Vivre sans voiture, c'est aussi un choix de vie. Encore faut-il pouvoir se le permettre. Walk Score calcule et situe sur une carte en ligne les quartiers les plus accessibles et vivables pour les piétons.

Difficile de se figurer la vie dans un quartier avant d'y emménager. Est-il possible de laisser la voiture au garage, de faire la majorité de ses déplacements à pied, d'emmener les enfants à l'école ou faire ses courses sans prendre le volant ? L'éditeur de logiciels Soft Seat a développé le site Walk Score, qui identifie les quartiers de Seattle les plus fréquentables uniquement à pied. Des quartiers qualifiés de "Walkable Neighborhoods". Afin de déterminer si un environnement ne nécessite pas l'utilisation d'une voiture, l'éditeur a relevé plus de 11 000 lieux dans Seattle, les a rapportés au nombre d'habitants, et a divisé la ville en soixante-dix-sept zones, toutes plus ou moins "walkable". "Nous avons développé ce programme afin d'aider les gens à trouver l'endroit à vivre qui leur convient le mieux", explique Mike Mathieu, fondateur de Front Seat. Un outil utile avant un déménagement par exemple.
Le paradis des marcheurs
Le fonctionnement est le suivant : l'utilisateur entre une adresse sur le site de Walk Score. Un algorithme calcule et identifie alors les boutiques, restaurants et administrations qui sont à proximité du lieu indiqué. Les différentes commodités sont indiquées sur la carte, et un score est attribué à l'adresse choisie : il peut aller de 0 à 100. La note la plus basse indique que vivre dans le quartier nécessite une voiture ; la plus élevée, 100, signifie "le paradis des marcheurs", à savoir que tous les déplacements peuvent s'effectuer à pied. Walk Score reconnaît cependant que son système contient encore certaines faiblesses : il ne tient pas compte de l'état du trafic routier, de la météo ou encore de la sécurité d'un quartier ou de sa topographie. "Nous n'établissons pas nos données en fonction de l'aspect d'un quartier ou de la qualité de vie qu'on y trouve", rappelle Mike Mathieu.

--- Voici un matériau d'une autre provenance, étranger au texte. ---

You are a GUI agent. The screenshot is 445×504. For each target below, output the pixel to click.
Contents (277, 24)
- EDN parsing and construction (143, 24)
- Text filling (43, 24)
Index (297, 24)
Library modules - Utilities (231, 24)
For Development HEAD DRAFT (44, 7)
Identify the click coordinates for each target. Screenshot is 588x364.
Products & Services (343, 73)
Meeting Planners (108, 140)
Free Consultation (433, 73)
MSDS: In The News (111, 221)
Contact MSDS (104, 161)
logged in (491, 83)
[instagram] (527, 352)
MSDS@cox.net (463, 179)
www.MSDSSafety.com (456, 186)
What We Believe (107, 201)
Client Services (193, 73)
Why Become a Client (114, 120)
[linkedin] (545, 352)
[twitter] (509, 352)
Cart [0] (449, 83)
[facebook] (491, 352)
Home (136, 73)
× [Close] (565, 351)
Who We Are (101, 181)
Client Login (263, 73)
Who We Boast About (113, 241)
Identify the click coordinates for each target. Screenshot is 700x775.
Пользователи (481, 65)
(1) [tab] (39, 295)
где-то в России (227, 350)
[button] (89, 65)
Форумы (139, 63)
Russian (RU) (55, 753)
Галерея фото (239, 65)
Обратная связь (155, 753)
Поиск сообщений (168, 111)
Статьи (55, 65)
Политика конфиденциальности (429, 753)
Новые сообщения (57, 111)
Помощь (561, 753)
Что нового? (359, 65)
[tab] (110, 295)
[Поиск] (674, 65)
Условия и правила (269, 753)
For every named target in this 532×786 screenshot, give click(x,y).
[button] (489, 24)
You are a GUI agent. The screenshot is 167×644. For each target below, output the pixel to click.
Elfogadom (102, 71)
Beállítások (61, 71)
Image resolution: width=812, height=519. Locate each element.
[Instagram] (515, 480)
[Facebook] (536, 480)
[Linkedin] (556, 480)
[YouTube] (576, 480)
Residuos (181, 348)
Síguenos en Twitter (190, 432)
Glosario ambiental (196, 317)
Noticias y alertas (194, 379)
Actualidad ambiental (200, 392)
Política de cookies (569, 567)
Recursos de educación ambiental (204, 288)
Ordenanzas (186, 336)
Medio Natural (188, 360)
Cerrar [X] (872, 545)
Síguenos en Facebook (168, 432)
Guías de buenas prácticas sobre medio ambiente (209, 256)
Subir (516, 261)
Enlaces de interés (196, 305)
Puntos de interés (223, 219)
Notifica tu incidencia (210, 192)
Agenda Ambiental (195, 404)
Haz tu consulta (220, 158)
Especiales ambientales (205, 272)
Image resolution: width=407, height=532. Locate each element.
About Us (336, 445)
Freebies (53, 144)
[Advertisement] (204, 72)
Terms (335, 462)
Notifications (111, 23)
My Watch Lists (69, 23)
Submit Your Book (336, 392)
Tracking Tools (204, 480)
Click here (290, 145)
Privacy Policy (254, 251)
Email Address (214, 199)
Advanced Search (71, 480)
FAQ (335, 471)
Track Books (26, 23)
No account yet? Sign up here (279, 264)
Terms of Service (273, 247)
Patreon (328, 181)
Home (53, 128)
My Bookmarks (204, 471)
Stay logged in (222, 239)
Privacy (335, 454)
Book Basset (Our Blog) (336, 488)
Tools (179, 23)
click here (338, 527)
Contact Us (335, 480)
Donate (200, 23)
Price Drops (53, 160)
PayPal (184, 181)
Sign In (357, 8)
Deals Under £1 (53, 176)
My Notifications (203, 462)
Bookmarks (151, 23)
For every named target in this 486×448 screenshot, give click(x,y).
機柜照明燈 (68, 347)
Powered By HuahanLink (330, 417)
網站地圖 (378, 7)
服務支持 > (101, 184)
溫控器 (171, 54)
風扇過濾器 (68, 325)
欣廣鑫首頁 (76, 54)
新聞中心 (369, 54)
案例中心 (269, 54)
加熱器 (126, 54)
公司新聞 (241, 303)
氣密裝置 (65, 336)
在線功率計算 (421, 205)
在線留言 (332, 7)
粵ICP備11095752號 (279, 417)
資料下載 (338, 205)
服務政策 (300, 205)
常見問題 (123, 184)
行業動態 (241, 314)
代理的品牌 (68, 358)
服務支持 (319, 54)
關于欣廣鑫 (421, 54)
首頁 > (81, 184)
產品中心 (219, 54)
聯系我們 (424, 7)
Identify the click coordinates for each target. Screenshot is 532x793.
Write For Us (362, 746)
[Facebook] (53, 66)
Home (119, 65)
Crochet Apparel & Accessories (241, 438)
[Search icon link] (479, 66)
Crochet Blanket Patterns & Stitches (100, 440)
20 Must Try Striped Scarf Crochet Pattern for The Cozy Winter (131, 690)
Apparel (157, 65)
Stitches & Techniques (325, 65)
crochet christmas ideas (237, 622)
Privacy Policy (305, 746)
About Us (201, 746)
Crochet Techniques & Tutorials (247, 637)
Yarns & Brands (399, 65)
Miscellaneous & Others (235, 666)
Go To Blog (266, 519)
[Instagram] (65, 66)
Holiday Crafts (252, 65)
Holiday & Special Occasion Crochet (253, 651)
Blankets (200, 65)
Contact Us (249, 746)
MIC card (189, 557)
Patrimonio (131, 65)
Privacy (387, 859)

Moins de pollution, plus de sport...
Les critères retenus sont en effet plus de l'ordre de la proximité des commerces, écoles, entreprises, etc., mais aussi de l'architecture générale du quartier : tournée autour d'une vie piétonne, avec des passages cloutés, des rues piétonnières, des parking relégués aux limites du quartier, la densité de la population, et la cohabitation de résidences et lieux de travail."Les communautés qui peuvent se déplacer à pied, dans des environnements compacts et accessibles, sont une véritable arme contre les problèmes de pollution", juge Alan Durning, directeur de l'institut Sightline, un think tank de seattle. "Et ce mode d'organisation permet aussi de s'attaquer à d'autres problèmes : obésité chez les enfants qui ne marchent pas assez, accidents de voitures, prix en hausse du carburant".